Because the embedding model operates on meaning rather than words, the Arabic phrase and its English translation occupy nearby positions in the vector space. A researcher searching in English surfaces not only English passages but the Arabic originals — and vice versa. The language boundary effectively disappears at the search layer.
Search "reliance on God" in English and surface Arabic passages about تَوَكُّل (tawakkul) — because the English translation in the index uses that precise term consistently. Search using Arabic terminology and surface the English Baha'i texts that discuss the same concept. HyPE questions for Arabic passages are generated in English as well, creating an additional vocabulary bridge at the keyword layer.

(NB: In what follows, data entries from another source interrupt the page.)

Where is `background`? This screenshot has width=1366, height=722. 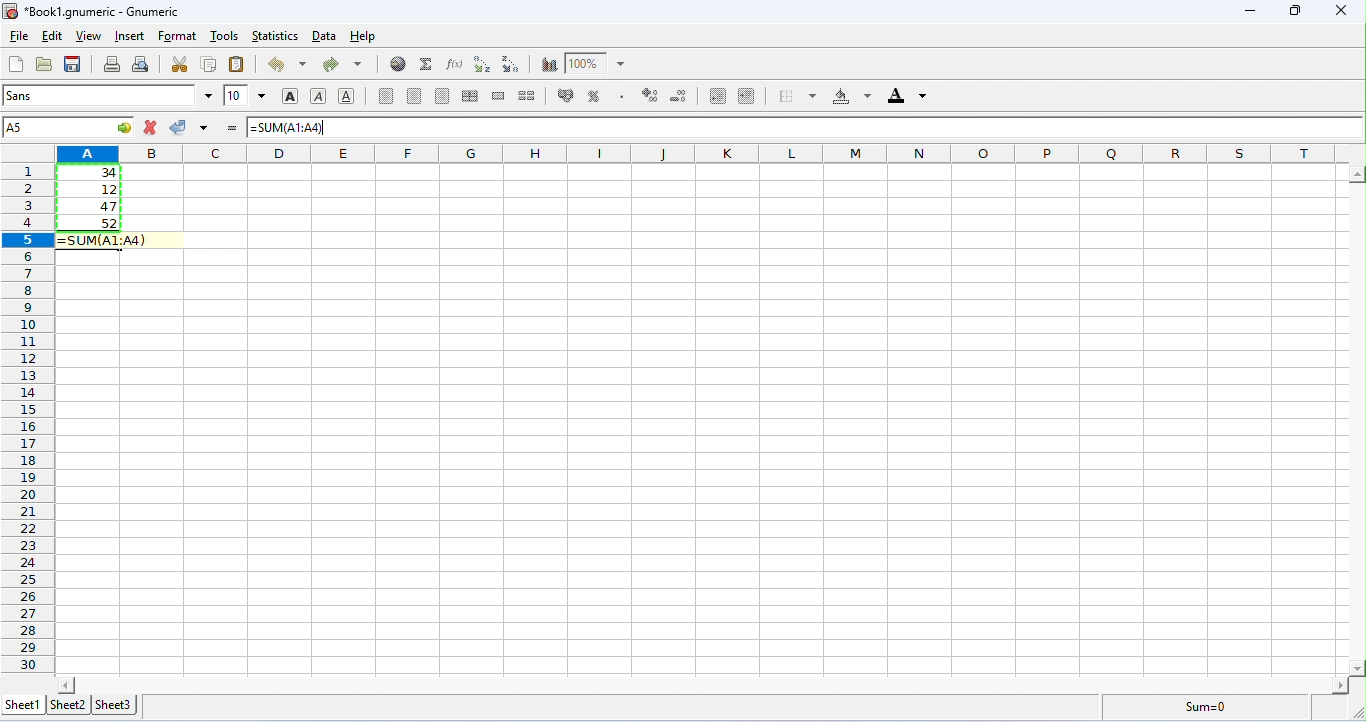
background is located at coordinates (852, 96).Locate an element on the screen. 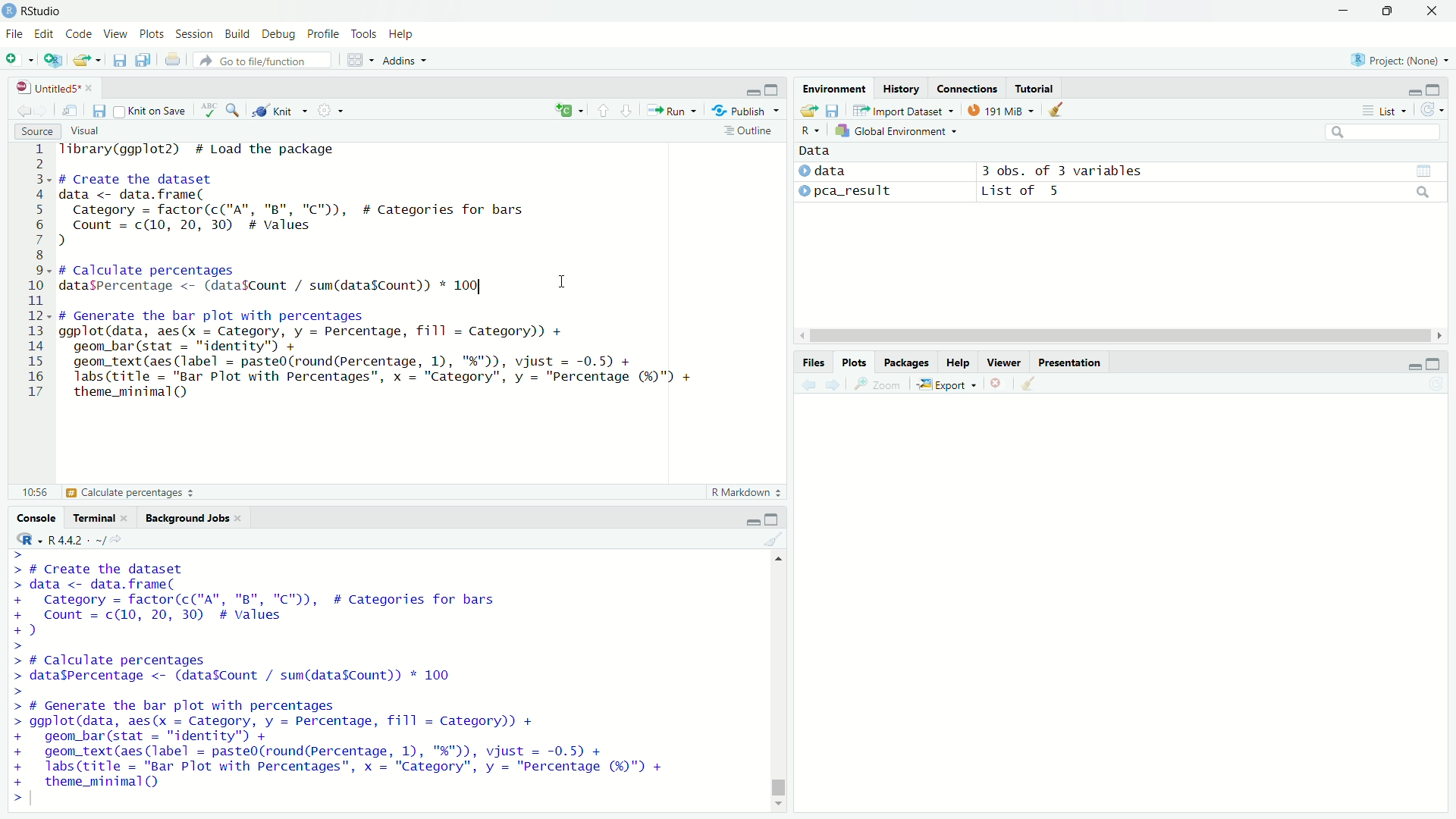 This screenshot has height=819, width=1456. language select is located at coordinates (567, 111).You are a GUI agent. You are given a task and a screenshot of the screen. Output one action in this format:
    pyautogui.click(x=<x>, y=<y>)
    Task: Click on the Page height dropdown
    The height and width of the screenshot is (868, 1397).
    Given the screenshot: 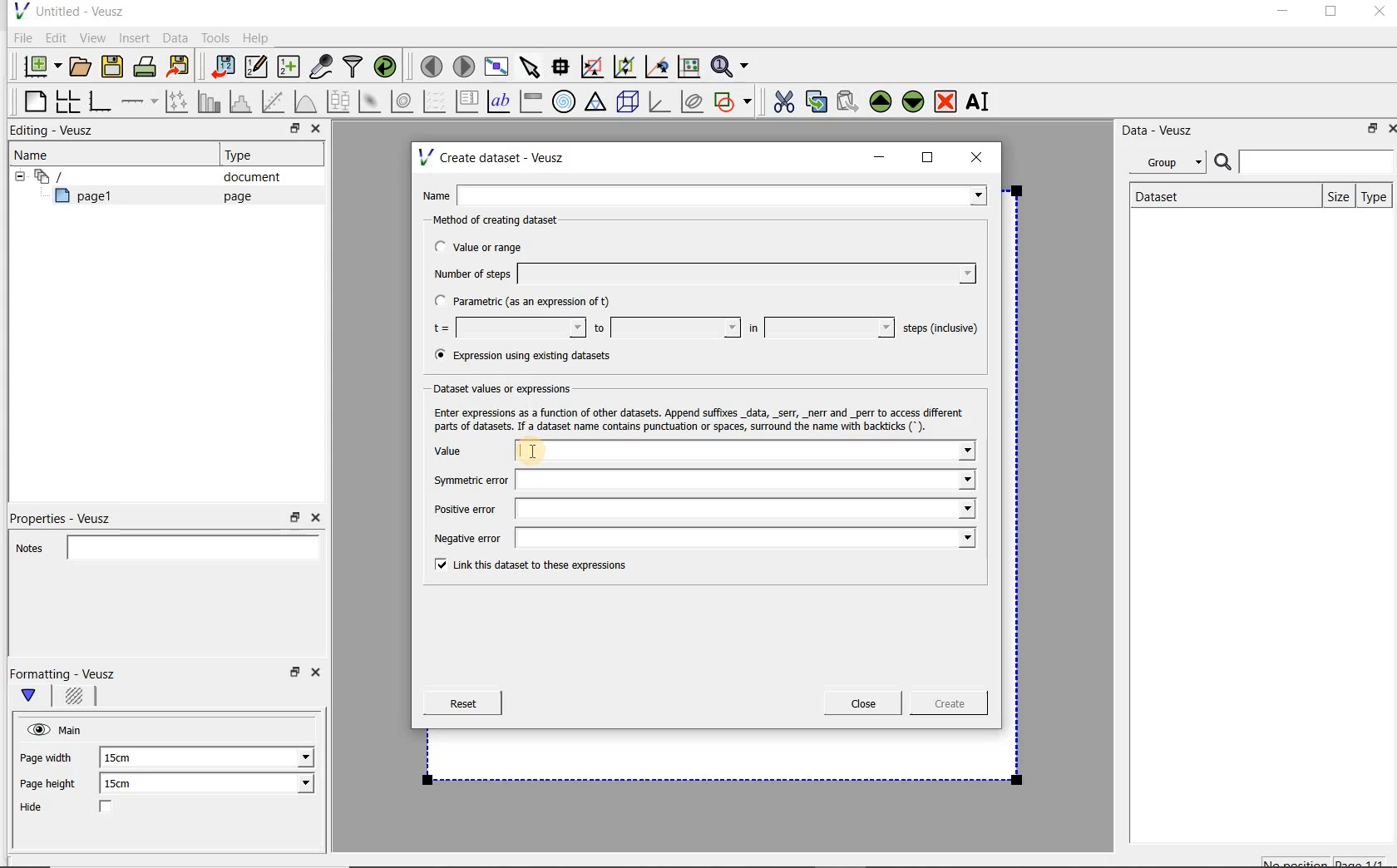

The translation pipeline's terminological consistency pays a dividend here that it would not without JAFAR analysis: because tawakkul is always "reliance on God" across the library, an English search for that phrase retrieves every Arabic text in which the root appears — not just those where a given translation model happened to use those words that day. The consistency is load-bearing for cross-language search quality.
Pipeline Status
OCR ingestion, document cleanup, and the three-pass segmentation system are in production,
running locally on vLLM with prefix caching for cost efficiency. CTAI.info is a completed,
working project — its JAFAR API is live and available for root-word analysis. The
infrastructure for storing and serving phrase-level translations (translation
and translation_segments columns, admin routes for triggering translation
jobs, and the email notification system for completed jobs) is already in place.

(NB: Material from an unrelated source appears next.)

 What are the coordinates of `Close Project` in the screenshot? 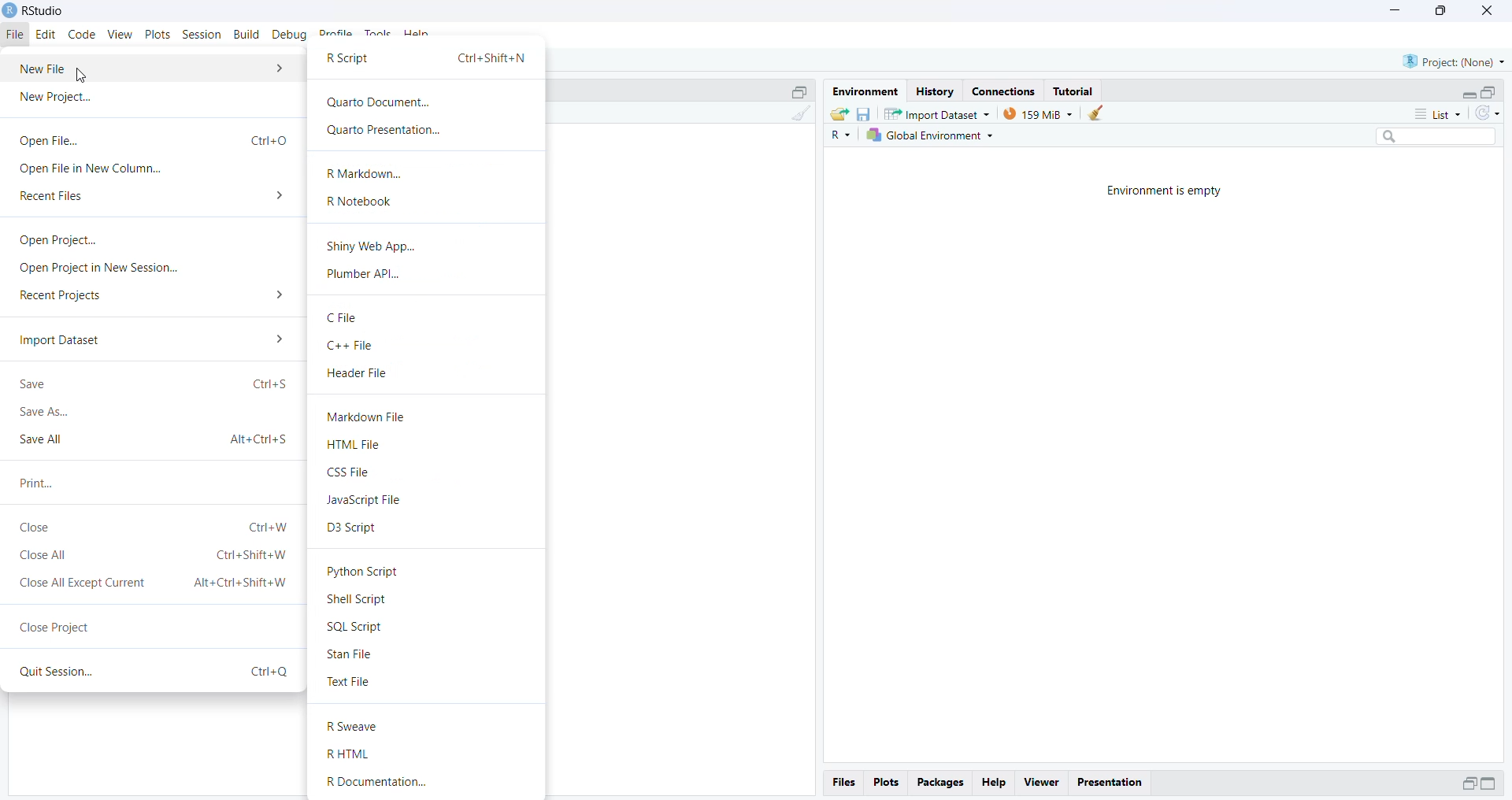 It's located at (56, 625).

Integration of the CTAI.info translation API into the automated pipeline is underway.
The side-by-side display and the click-to-JAFAR feature are UI work that will follow as translations are generated at scale. The cross-language semantic search described above works today for documents that are already indexed — the translation pipeline will extend that capability to hundreds of Arabic and Persian texts that currently return no results for English queries.
Last updated: March 2026